Is the second sentence meant to be a question or a statement? In any case, he should go ahead and stop claiming that 6,000 years ago is likely, and the “best estimate” that he links is his own paper. Science says 6,000 years ago is extremely unlikely because of Tasmanian isolation. If the magic 6,000-yr figure isn’t driving the bus, why fight so hard to retain it?
Science progresses as we diligently work to falsify our hypotheses.
This is almost laughable. Someone (me!) provides a challenge to the hypothesis, and Swamidass, who constantly reminds in the book that he is a scientist, [content removed] and resorts to all sorts of spurious claims against me rather than addressing the evidence.
In the case of Tasmania, I find that the assumption may not be valid from 6,000 years ago to AD 1, but we cannot say for sure.
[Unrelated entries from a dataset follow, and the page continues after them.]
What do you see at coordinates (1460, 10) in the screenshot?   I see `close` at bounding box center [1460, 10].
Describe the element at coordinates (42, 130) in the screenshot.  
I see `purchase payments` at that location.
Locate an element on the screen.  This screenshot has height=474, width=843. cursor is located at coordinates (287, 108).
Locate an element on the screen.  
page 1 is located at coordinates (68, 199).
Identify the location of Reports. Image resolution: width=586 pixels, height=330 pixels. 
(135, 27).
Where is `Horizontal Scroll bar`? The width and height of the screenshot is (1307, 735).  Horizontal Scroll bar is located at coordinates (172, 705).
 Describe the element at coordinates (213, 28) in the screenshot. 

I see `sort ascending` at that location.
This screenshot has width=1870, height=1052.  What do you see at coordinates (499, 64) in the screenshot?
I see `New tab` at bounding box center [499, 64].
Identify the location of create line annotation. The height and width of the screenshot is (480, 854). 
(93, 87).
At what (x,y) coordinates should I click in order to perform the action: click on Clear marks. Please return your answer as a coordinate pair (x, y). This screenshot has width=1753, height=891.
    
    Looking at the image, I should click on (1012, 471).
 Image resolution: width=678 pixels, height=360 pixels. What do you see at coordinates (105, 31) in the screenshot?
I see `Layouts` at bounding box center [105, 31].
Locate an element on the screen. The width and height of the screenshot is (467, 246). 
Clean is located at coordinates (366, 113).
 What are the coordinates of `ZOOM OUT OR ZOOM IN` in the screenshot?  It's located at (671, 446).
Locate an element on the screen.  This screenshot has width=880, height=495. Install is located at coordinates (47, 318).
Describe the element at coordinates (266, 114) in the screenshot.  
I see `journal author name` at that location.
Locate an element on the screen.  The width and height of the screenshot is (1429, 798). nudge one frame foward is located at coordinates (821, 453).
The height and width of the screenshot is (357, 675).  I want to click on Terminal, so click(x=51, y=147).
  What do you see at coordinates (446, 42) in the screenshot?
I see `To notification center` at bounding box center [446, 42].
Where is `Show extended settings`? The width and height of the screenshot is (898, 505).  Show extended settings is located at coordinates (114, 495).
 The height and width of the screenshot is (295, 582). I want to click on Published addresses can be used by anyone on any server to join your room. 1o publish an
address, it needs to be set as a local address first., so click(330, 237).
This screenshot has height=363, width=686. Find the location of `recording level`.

At the moment, we can say with near certainty that the assumption IS NOT valid.
For this reason, there is legitimate dispute about the genealogical isolation of Tasmania.
No scientist who has studied Tasmania disputes the isolation of Tasmania. The only one who disputes it appears to be Swamidass.
Moving Adam and Eve slightly more ancient takes the Tasmanian objection off the table entirely.
Exactly. It’s not hard. But I have a prediction: Despite saying this, Swamidass will continue to claim 6,000 years because it’s all about the magic number.
The figure visualizes how I summarize my findings. My precise scientific argument is nuanced and complex.
I would characterize it as a lack of parsimony, but your mileage may vary. Over and out.